There are two additional considerations worth keeping in mind. The first is that data sizes like these often exceed the capacity of memory caches by a wide margin, so that programs can often spend a lot of time waiting for the memory system to deliver the data. This is compounded by the typical access patterns of sieving - striding over the whole range, again and again and again. Speedups of several orders of magnitude are possible by working the data in small batches that fit into the level-1 data cache of the processor (typically 32 KiB); lesser speedups are still possible by keeping within the capacity of the L2 and L3 caches (a few hundred KiB and a few MiB, respectively). The keyword here is 'segmented sieving'.
The second consideration is that many sieving tasks - like the famous SPOJ PRIME1 and its updated version PRINT (with extended bounds and tightened time limit) - require only the small factor primes up to the square root of the upper limit to be permanently available for direct access. That's a comparatively small number: 3512 when sieving up to 2^31 as in the case of PRINT.
Since these primes have already been sieved there's no need for a set representation anymore, and since they are few there are no problems with storage space. This means they are most profitably kept as actual numbers in a vector or list for easy iteration, perhaps with additional, auxiliary data like current working offset and phase. The actual sieving task is then easily accomplished via a technique called 'windowed sieving'. In the case of PRIME1 and PRINT this can be several orders of magnitude faster than sieving the whole range up to the upper limit, since both tasks only asks for a small number of subranges to be sieved.
You can do that (remove numbers that are detected to be non-prime from your array/linked list), but then time complexity of algorithm will degrade to O(N^2/log(N)) or something like that, instead of original O(N*log(N)). This is because you will not be able to say "the numbers 2X, 3X, 4X, ..." are not prime anymore. You will have to loop through your entire compressed list.
You could erase each composite number from the array/vector once you have shown it to be composite. Or when you fill an array of numbers to put through the sieve, remove all even numbers (other than 2) and all numbers ending in 5.
If you have studied the sieve right, you must know we don't have the primes to begin with. We have an array, sizeof which is equal to the range. Now, if you want the range to be 10e9, you want this to be the size of the array. You have mentioned no language, but for each number, you must need a bit to represent whether it is prime or not.

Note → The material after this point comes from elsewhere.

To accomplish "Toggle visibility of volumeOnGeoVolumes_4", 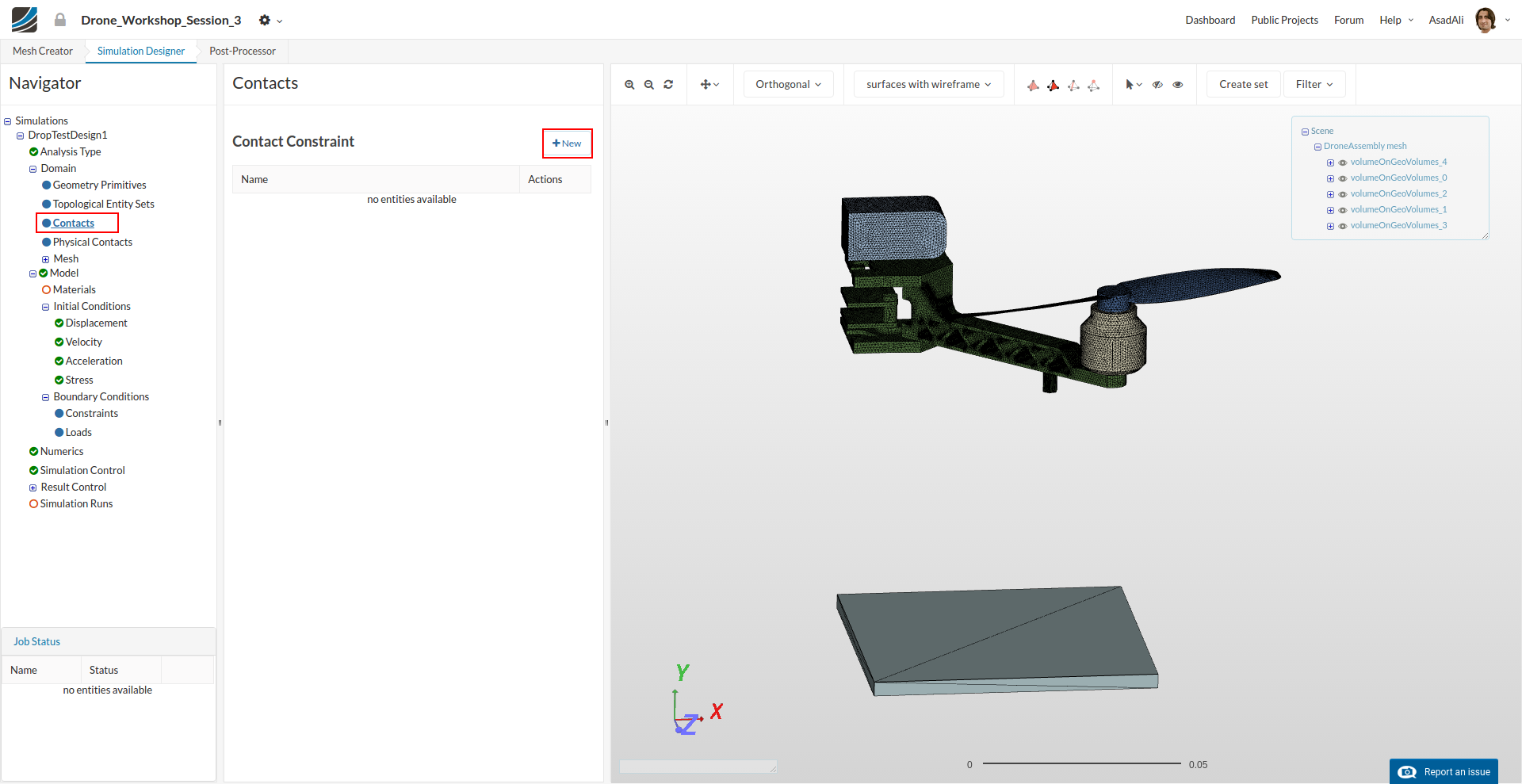I will 1343,163.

Even that means you need 10^9 bits = 1.125 * 10^8 bytes which is greater than 100 MB of RAM.
Assuming you have all this, most optimized sieve takes O(n * log(log n)) time, which is, if n = 10e9, on a machine that evaluates 10e8 instructions per second, will still take some minutes.

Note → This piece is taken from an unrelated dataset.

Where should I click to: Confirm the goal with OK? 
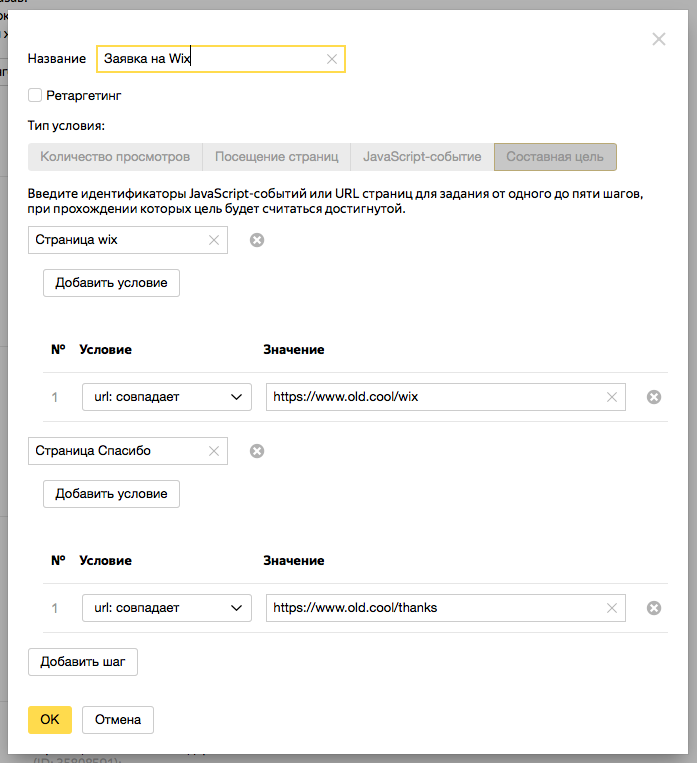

Now, assuming you have all this with you, still, number of primes till 10e9 is q = 50,847,534, to save these will still take q * 4 bytes, which is still greater than 100MB. (more RAM)
Even if you remove the indexes which are multiples of 2, 3 or 5, this removes 21 numbers in every 30. This is not good enough, because in total, you will still need around 140 MB space. (40MB = a third of 10^9 bits + ~100MB for storing prime numbers).
So, since, for storing the primes, you will, in any case require similar amount of memory (of the same order as calculation), your question, IMO has no solution.
You can halve the size of the sieve by only 'storing' the odd numbers. This requires code to explicitly deal with the case of testing even numbers. For odd numbers, bit b of the sieve represents n = 2b + 3. Hence bit 0 represents 3, bit 1 represents 5 and so on. There is a small overhead in converting between the number n and the bit index b.
Whether this technique is any use to you depends on the memory/speed balance you require.